I tried to write a paper back in 2005 about minimalism in video games. It was a complete failure. The main tenets of minimalism—functional and visual simplicity, bare-bones design, an exposure of the critical elements of its category—seemed to be largely absent from video games. Sure, I managed to describe the components of some games using minimalism, but as an abstract taxonomy, it failed. I had lost all hope for the minimalist approach to games. Until now…

This week a copy of Blueberry Garden by Erik Svedäng landed on my desktop. After playing it for a few hours, I realized that there was something about it that I just couldn’t quite explain; a je ne sais quoi not present in other games. Overtly, it is a very minimal game—the gameplay is simple, the visuals sparse and beautiful, the music is used sparingly. Consequently, it occurred to me that perhaps a minimalist taxonomy could elucidate some of its defining features. You guessed it—it’s time to apply minimalism.

Before considering the game in these terms, let’s take a brief look at what defines a minimalist text. For the purposes of this article we can compress the definition to three key components. I don’t purport they are comprehensive, but they give you a working idea:

  • Minimalist texts embrace the core elements of their category; they are stripped to their essentials
  • Features of minimalist texts are highly economical. For example, in a lot of minimalist architecture, one component will serve multiple purposes.
  • Less is more: much can be expressed by only using simple features. E.g, minimalist writing is defined by an almost complete lack of adjectival phrases, using basic sentence structure and context to convey meaning.
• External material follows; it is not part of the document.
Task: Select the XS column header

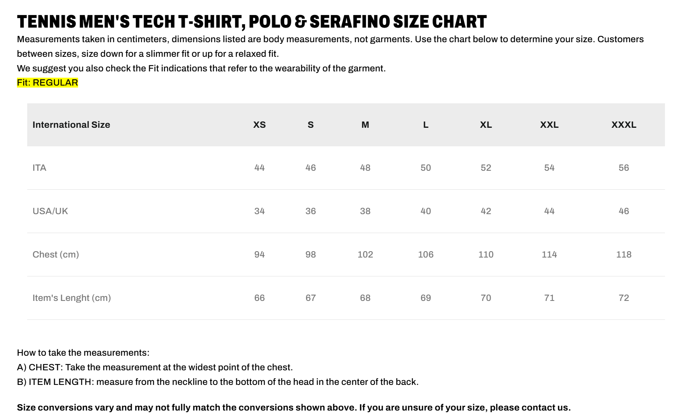Action: [260, 125]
Blueberry Garden arguably embraces these core minimalist values. In the first instance, it is obviously a highly stripped-down game. There is no evident story behind the gameplay and your actions and interactions with the environment are clear-cut (e.g. B will happen if you eat fruit A). Compare it with Braid and And Yet it Moves which incorporate new properties—temporal and spacial transfiguration—into the platformer genre. Blueberry Garden doesn’t do this but instead examines a set of core properties.

And it works beautifully. Like Philip Glass made music by isolating melody and rhythm, Erik Svedäng has made a game by isolating the “explore-find item” component of games. This feature, as you will know, is almost universal. So why is it different here? Well, Blueberry Garden doesn’t cloud the explore-find item condition with narrative and gives it no significance beyond it being a function of gameplay. Likewise, you don’t fight bosses to get items or even travel large distances. In this respect, compare it to most RPGs.

In addition, items are economically used as part of the environment. When you discover an object in the game, you and it are transported to a home location. As you discover more items, they stack on top of each other. You then travel from the top of said stack. The higher the stack, the more you can explore. Items serve a purpose that’s two-fold: 1) as items you must find and 2) as structurally part of the environment.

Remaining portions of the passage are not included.